As Used-Car Prices Have Hit Wall amid Signs of Buyers’ Strike, Used EV Prices Spike amid Huge Demand and Little Supply | Wolf Street

So the mind-boggling used-vehicle price spike ended in January. But the influx of used vehicle from rental fleets into the used vehicle market – usually 2-3 million vehicles per year – continues to be constrained as rental fleets are having trouble getting new vehicles in sufficient quantity due to the ongoing production shortfalls by automakers. And they’re hanging on to their vehicles longer.

Inventory in used vehicles is adequate for the lower sales levels. And sales are down because buyers are balking at the still crazy-high prices, but dealers don’t want to cut their prices to boost sales because they’re facing limited supply. So the market is hobbling along with still sky-high prices, lower sales, frustrated potential buyers, and tight inventories.

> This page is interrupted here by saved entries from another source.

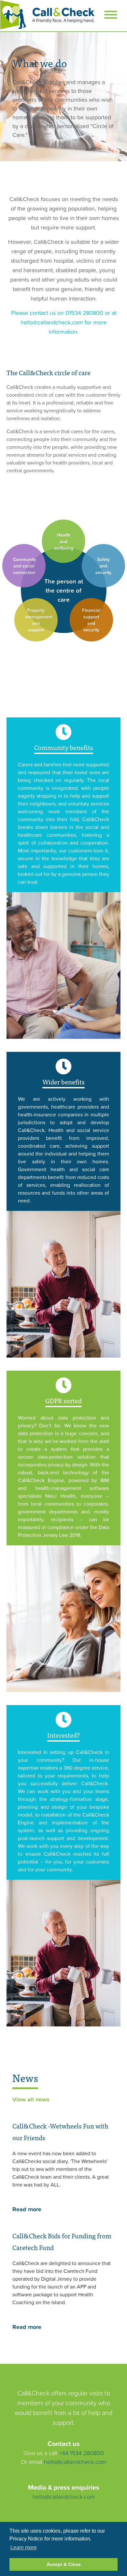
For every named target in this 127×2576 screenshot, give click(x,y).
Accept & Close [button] (64, 2564)
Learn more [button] (23, 2547)
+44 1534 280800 (81, 2453)
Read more (26, 2209)
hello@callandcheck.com (75, 2461)
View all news (30, 2099)
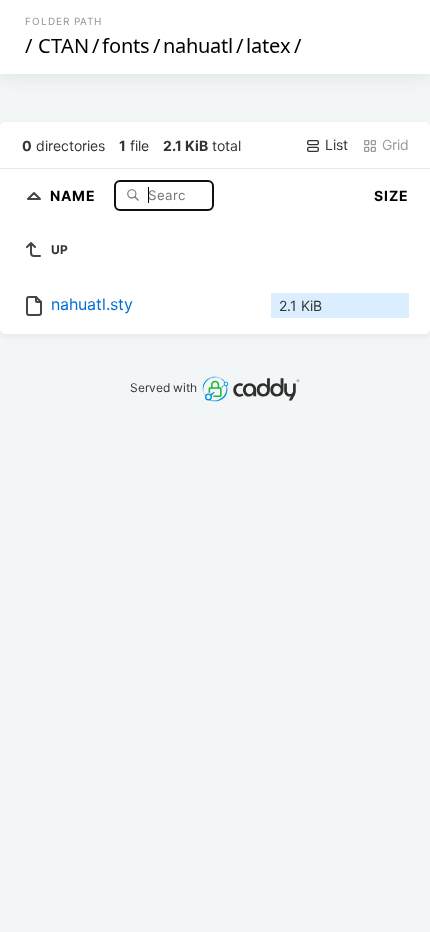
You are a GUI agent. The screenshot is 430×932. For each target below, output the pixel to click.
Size (391, 195)
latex (268, 45)
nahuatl (198, 45)
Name (75, 194)
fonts (126, 45)
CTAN (63, 45)
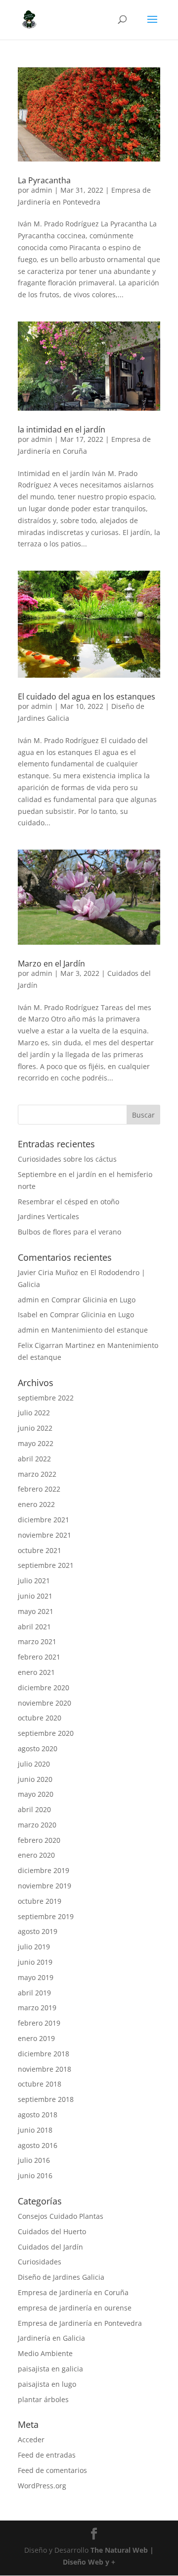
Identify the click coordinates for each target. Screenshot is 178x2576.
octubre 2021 (39, 1550)
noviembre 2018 (44, 2069)
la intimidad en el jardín (61, 429)
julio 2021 (34, 1580)
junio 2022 (35, 1428)
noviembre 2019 (44, 1885)
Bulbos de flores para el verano (69, 1231)
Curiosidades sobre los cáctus (67, 1159)
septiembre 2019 (46, 1916)
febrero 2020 (39, 1840)
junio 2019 (35, 1962)
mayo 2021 (35, 1611)
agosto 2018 (37, 2114)
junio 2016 (35, 2175)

Biggest year-over-year price spike: Nissan Leaf, which not too long ago was a dud in the used vehicle market. But the price took off, likely due to its relatively low price and “the heightened desirability for the redesigned 2018 model that offers increased range and is now coming off lease to enter the used car market,” according to the report. The average price jumped by 45%, or by $8,930, to $28,787.

As Used-Car Prices Have Hit Wall amid Signs of Buyers’ Strike, Used EV Prices Spike amid Huge Demand and Little Supply | Wolf Street

It is simple supply versus demand. The largest Nissan Leaf dealer in Washington had ZERO new or used EV’s available the last time AGR checked recently. They usually have HUNDREDS available.

Limited or no supply means the price of any existing EV’s goes up drastically.